From a show on the Public Broadcasting Network (I think) several years ago, Reagan feared that the prophecy that the world would end in fire referred to a nuclear holocaust. So Reagan worked to get rid of nuclear weapons (a laudable goal). More likely, our world will end in heat from the fires in our coal and natural gas driven steam turbines and our internal combustion engines, because of the greenhouse gasses we are putting into the atmosphere. Reagan, unfortunately, reversed the progress that Carter had made in moving us away from fossil fuels. We are years behind where we should be in dealing with climate change, because of Reagan (and others). And, because of Reagan, we have a generation of Republican politicians who refuse to acknowledge science and our, very good, understanding of what we are doing to our climate.

The problem is not not enough government, the problem is government:

When Reagan was 19 (1930) – the age near which our view of life is formed – the population of the United States was about 123 million, with about 41 people per square mile. By 2014, the population was about 319 million, with about 90 people per square mile, and we were far more urbanized. (Between 1930 and 2014, we added Alaska and Hawaii to our country, which added a lot of area – which diluted the population density.) Our population is getting denser (in more ways than one, given our lack of dealing with our – urgent – problems). Our nation is also a lot more urban now.

When masses of people live in close proximity, people have a lot of judgements of rights and wrongs. In Recovery International’s literature, Dr. Low writes and talks about how, in rights and wrongs, it takes an expert judge to decide who is right and who is wrong, and even then, the decision is just an opinion. Regulations help sort out the rights and wrongs.

We have seen recently in the economic expansion of China, the harm that business can do in a young and poorly regulated economy – from smog in the air to poisonous baby food. Our rules and regulations have grown out of similar problems in the past within our own country.

Even with our current businesses, our national lessons of smoking and climate change bear witness to the fact that big businesses are often unwilling to stop their businesses from producing in the face of harm resulting from the use of their product. We need to put limits on businesses, because business do not necessarily have a moral sense.
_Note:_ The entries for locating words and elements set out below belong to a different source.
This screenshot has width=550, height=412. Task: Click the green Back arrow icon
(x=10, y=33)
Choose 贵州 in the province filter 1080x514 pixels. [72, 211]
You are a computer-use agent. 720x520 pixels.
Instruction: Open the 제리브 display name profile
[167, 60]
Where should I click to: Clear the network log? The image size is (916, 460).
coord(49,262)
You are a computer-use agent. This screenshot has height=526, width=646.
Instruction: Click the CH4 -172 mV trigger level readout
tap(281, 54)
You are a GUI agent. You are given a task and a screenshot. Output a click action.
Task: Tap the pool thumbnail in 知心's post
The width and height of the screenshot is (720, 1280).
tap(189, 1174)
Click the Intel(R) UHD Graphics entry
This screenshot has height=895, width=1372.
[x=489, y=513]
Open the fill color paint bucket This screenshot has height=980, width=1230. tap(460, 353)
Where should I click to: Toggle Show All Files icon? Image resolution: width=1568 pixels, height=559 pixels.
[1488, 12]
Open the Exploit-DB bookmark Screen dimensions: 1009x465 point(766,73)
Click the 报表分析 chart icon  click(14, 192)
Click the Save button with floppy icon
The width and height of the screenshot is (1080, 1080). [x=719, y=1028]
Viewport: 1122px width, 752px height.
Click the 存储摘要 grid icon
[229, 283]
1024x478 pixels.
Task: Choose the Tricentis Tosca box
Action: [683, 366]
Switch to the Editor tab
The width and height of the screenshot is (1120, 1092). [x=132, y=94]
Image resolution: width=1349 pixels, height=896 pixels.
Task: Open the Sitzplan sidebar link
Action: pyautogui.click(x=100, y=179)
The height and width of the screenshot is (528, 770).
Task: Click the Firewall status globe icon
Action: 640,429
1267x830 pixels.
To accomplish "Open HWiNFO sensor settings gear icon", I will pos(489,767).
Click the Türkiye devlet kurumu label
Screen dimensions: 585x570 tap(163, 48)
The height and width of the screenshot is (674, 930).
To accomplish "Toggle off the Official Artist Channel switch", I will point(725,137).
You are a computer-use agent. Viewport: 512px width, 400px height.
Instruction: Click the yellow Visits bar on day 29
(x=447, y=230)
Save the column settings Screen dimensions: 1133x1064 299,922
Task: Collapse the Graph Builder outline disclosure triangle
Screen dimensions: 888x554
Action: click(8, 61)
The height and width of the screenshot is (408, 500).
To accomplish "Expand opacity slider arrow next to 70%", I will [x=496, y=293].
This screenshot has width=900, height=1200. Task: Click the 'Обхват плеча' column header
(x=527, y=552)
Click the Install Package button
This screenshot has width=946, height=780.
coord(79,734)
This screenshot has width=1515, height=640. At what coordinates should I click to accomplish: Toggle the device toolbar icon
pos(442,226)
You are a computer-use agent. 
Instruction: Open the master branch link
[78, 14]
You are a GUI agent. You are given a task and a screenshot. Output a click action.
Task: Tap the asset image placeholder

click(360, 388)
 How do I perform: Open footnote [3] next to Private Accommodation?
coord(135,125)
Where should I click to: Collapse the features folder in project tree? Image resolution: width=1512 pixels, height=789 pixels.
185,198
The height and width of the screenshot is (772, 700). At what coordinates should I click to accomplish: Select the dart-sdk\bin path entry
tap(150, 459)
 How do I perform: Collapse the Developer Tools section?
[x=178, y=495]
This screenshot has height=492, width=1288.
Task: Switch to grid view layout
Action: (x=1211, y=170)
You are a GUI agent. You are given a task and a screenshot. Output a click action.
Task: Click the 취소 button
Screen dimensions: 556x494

Protecting the natural world as our housing base, businesses, and farmland expand is also a real necessity. With more of us, we need to learn to live with the natural world and part of learning to live with the natural world is being regulated.

According to an op-ed by Robert Reich a few years ago, Republicans in Congress and their mission to cut taxes have starved the regulatory functions of our government. We have not had the funds to protect our people at the level necessary and legislated. Reich wrote that the result is the so-called “inefficiency” of government that Republicans like to say exists. Government agencies do not have the human-power to provide the services that are mandated by law. Republicans then blame government “inefficiency” for the poor or lack of or untimely services.

Desperation is a good motivator:

When Reagan was 19, the world was in, and near the beginning of, the Great Depression. Reagan had a good view of the effect of desperation on a society. In astrology, desperation is contained in one of the twelve houses – the eighth house. About one twelfth of our personal and communal lives should be about desperation. However, it is my belief that when a society deals with desperation on a mass scale, we get phenomena like Nazi Germany, the Taliban, and ISIS; all of which grew out of the aftermath of war. There is also the loss to society of the people who never recover after the desperate times – from those who commit suicide to those suffering from post-traumatic stress disorder. Yes, desperation can be a motivator, but it can also be very destructive of a society. We need to do what we can to reduce the costs of desperation, as a society, while maintaining the motivation generated by desperation.